Wednesday, July 15, 2015

After Wyndham Lewis

Wyndham Lewis painted "Workshop" between 1914 and 1915, while the First World War was raging and he was at home in England, developing what he called "geometric abstraction" and his friend Ezra Pound labelled "Vorticism". He had looked at Cubism, but found it dead; he had looked at Futurism, but found it formless; somewhere between the two, he thought, was a much better path. The original is in the Tate (click here to see it).

I looked at the painting many times down the years, preferring Lewis' later works - the Tyro paintings, and the gorgeous cherry-red portrait of Froanna, his wife, especially - but also admiring what he had done in the development of abstract painting as an alternative perspective on reality.

What bothered me, given what he had said about the Cubists and Futurists, was that his own worked seemed to lack clarity, and not in the vision, but in the execution of the vision. So much of the paint looks as if it's peeling off the canvas (the canvas, not the walls of the workshop, which would be different); so many of the edges are just sloppy, and the narrowness of the range of colour seemed to me another kind of sloppiness. And where was the artist's work, the other canvases, inside this artist's workshop? Whistler's earlier version, "The Artist In His Studio", which must surely have been in Lewis' mind when he painted this, just as Velázquez's "Las Meninas" was in Whistler's, included several.
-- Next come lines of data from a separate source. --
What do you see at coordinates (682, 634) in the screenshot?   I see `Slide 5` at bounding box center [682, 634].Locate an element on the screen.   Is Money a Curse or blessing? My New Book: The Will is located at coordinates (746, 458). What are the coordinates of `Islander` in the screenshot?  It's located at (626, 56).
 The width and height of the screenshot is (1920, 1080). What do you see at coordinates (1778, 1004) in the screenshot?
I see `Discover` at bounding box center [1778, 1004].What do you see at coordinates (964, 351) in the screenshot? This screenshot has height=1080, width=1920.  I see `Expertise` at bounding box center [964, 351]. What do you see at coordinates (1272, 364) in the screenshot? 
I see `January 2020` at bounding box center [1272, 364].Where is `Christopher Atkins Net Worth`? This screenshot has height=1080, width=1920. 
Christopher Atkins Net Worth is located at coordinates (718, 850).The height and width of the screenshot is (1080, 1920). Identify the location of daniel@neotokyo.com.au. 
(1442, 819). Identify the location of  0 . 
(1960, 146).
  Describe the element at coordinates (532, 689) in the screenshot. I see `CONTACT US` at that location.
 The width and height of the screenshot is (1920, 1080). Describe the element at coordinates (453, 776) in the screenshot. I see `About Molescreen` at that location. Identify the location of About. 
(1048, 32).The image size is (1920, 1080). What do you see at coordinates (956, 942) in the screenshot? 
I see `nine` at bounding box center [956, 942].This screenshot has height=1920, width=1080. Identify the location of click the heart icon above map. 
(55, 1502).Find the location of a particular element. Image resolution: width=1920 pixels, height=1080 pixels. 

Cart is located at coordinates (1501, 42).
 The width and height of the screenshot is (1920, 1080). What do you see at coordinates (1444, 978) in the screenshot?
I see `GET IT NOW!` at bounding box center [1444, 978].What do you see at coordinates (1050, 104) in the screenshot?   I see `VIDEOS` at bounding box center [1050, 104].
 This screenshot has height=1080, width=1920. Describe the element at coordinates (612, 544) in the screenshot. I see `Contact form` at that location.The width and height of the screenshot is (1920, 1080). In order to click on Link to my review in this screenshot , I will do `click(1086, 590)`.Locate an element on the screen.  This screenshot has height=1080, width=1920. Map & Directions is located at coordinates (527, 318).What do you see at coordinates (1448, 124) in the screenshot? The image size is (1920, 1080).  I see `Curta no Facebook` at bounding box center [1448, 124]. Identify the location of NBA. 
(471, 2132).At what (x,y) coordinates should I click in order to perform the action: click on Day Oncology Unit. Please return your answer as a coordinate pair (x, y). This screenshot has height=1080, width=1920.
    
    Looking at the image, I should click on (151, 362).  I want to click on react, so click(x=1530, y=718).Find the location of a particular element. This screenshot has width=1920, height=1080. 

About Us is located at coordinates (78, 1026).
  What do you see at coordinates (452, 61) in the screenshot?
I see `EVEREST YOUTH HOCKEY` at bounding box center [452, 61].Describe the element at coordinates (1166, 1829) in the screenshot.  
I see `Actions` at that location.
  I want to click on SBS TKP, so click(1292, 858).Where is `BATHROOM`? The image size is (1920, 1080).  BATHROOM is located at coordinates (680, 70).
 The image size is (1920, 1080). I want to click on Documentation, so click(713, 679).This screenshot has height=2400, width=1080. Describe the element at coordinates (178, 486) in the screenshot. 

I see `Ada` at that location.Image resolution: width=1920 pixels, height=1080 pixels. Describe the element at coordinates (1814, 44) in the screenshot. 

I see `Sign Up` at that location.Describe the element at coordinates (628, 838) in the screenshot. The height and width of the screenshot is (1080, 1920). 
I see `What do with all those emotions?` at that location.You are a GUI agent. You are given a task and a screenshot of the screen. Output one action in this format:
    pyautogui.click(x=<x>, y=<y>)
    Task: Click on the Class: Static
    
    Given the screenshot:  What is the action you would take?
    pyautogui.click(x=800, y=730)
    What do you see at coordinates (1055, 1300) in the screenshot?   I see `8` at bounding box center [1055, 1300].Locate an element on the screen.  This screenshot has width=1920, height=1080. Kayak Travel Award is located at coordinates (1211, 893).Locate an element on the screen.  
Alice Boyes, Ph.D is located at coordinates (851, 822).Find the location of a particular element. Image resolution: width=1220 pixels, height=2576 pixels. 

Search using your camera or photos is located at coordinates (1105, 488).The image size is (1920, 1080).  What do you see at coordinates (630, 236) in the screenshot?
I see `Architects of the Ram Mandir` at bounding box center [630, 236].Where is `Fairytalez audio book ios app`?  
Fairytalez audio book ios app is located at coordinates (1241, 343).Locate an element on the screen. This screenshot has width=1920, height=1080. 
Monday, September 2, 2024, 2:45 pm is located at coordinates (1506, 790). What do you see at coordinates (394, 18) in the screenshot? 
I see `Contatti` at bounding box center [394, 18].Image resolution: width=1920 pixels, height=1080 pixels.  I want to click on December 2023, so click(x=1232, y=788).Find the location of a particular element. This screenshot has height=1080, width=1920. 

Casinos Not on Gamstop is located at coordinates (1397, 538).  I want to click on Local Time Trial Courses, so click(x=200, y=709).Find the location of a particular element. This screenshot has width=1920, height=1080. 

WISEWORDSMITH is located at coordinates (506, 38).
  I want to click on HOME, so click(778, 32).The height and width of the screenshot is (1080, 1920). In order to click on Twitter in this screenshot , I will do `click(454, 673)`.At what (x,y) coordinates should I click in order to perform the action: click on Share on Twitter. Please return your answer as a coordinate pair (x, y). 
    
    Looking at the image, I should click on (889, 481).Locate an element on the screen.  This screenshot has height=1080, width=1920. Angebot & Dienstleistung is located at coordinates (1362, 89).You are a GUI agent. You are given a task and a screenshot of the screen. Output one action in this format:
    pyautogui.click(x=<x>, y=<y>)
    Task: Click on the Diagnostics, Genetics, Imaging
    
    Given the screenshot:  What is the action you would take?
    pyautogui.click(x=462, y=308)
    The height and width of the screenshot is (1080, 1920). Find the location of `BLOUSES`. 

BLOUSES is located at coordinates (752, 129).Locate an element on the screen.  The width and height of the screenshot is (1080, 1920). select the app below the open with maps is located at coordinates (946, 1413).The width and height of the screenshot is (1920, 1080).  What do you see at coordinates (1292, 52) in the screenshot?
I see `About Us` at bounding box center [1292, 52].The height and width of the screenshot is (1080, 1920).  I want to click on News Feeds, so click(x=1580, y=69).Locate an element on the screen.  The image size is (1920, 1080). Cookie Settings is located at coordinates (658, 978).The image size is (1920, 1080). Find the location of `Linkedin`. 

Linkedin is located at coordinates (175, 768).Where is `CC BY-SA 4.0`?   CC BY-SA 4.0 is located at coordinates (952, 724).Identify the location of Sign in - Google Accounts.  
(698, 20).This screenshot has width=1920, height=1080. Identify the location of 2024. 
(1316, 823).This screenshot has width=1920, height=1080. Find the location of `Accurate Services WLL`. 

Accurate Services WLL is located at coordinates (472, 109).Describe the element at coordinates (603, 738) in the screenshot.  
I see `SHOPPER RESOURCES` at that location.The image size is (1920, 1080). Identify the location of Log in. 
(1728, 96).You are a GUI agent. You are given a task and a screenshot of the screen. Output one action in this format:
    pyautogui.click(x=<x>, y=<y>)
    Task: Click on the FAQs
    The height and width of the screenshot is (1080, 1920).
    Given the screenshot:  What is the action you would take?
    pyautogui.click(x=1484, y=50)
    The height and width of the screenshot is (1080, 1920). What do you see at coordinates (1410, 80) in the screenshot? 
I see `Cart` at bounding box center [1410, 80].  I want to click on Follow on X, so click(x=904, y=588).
This, then, was my response, a work of absolutely no importance whatsoever in the history of Art, but of great significance to me, as it was the first time I had seriously undertaken not just to copy another artist's work in order to learn from it, but to copy it within the framework of my critique, and test the hypothesis. A number of the pictures in this art gallery grew out of this first experiment.